**What needs to be done**
How many lines below include the string "section"? State the number alone.

====================

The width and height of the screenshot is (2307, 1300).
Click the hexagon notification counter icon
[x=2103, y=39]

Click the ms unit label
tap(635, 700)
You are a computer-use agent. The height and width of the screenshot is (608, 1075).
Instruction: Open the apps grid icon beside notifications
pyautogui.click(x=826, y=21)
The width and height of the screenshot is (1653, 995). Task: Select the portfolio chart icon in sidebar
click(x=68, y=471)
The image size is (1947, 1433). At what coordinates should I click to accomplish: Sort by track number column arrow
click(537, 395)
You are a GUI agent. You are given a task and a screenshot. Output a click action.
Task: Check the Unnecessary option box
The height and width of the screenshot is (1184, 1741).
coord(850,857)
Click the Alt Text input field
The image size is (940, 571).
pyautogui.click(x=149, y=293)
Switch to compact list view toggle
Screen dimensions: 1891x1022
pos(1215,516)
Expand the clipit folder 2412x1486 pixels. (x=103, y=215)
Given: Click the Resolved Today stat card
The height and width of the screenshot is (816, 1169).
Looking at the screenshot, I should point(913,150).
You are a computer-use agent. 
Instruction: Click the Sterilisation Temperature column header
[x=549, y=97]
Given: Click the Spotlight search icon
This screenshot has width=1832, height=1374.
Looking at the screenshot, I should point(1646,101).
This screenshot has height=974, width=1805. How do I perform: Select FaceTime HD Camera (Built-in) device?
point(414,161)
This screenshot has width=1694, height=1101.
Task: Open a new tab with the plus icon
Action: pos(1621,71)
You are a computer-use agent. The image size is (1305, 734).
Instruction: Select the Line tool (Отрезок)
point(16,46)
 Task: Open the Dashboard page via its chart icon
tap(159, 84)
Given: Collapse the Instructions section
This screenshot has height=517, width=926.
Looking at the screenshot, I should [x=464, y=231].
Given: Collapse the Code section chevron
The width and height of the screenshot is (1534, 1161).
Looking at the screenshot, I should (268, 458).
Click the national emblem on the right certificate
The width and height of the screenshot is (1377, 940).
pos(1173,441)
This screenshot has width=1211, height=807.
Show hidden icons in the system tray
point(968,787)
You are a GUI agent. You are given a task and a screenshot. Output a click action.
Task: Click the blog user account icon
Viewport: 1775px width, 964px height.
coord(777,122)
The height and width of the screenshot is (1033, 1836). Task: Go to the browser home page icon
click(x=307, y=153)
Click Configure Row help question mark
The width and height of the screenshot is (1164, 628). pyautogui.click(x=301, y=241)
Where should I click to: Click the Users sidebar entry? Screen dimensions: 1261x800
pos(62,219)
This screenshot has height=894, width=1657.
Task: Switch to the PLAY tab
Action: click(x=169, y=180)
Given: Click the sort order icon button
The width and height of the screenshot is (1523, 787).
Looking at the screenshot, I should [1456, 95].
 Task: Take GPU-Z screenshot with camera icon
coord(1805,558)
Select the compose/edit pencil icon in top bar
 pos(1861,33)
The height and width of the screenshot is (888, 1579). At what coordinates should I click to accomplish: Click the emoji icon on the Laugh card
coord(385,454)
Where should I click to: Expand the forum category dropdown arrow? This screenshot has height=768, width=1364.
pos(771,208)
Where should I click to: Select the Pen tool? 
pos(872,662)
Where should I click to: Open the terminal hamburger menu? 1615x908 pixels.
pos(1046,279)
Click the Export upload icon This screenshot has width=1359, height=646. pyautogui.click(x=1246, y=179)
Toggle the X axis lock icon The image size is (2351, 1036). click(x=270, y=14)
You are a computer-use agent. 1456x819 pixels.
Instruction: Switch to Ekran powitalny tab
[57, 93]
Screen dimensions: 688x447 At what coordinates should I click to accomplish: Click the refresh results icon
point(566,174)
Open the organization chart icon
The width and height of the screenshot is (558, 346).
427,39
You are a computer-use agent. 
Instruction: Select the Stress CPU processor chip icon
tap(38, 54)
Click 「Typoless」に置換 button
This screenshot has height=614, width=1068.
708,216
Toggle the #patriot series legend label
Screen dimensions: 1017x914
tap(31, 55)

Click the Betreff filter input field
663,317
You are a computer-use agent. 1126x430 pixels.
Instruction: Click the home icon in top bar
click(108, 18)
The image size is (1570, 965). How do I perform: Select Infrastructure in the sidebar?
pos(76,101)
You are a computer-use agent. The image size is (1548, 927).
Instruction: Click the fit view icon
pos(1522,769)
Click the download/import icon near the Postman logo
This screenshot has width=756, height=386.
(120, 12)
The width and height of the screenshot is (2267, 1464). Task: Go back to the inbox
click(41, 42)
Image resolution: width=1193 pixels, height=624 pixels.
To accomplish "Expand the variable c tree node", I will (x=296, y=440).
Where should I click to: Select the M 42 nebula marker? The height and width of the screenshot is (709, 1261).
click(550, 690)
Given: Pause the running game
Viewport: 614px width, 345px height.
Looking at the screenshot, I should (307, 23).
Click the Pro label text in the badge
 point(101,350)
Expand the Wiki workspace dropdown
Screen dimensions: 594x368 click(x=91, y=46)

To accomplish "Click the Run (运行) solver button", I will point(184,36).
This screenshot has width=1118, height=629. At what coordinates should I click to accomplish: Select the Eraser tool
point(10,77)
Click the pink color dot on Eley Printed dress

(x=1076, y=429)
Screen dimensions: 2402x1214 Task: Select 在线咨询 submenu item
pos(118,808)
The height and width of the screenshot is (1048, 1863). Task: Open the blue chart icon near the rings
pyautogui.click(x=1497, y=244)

====================

**Reply**
2